===== Task data =====

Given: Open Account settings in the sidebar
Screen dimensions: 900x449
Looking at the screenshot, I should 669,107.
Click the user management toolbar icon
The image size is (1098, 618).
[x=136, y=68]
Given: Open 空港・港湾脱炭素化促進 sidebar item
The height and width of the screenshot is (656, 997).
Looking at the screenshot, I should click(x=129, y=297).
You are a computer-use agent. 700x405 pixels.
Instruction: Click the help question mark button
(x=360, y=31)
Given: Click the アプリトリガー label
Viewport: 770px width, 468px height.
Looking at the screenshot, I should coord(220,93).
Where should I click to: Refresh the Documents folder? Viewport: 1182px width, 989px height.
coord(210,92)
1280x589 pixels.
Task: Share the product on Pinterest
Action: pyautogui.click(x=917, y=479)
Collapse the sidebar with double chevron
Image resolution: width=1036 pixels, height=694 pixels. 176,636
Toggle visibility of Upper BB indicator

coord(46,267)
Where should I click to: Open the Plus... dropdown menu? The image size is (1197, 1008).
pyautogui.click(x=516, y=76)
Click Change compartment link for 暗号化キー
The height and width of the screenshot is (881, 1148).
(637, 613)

=====

Transcribe all of the lines above, reproducing each one precisely.

* _Task answer_:
Given: Open Account settings in the sidebar
Screen dimensions: 900x449
Looking at the screenshot, I should 669,107.
Click the user management toolbar icon
The image size is (1098, 618).
[x=136, y=68]
Given: Open 空港・港湾脱炭素化促進 sidebar item
The height and width of the screenshot is (656, 997).
Looking at the screenshot, I should click(x=129, y=297).
You are a computer-use agent. 700x405 pixels.
Instruction: Click the help question mark button
(x=360, y=31)
Given: Click the アプリトリガー label
Viewport: 770px width, 468px height.
Looking at the screenshot, I should coord(220,93).
Where should I click to: Refresh the Documents folder? Viewport: 1182px width, 989px height.
coord(210,92)
1280x589 pixels.
Task: Share the product on Pinterest
Action: pyautogui.click(x=917, y=479)
Collapse the sidebar with double chevron
Image resolution: width=1036 pixels, height=694 pixels. 176,636
Toggle visibility of Upper BB indicator

coord(46,267)
Where should I click to: Open the Plus... dropdown menu? The image size is (1197, 1008).
pyautogui.click(x=516, y=76)
Click Change compartment link for 暗号化キー
The height and width of the screenshot is (881, 1148).
(637, 613)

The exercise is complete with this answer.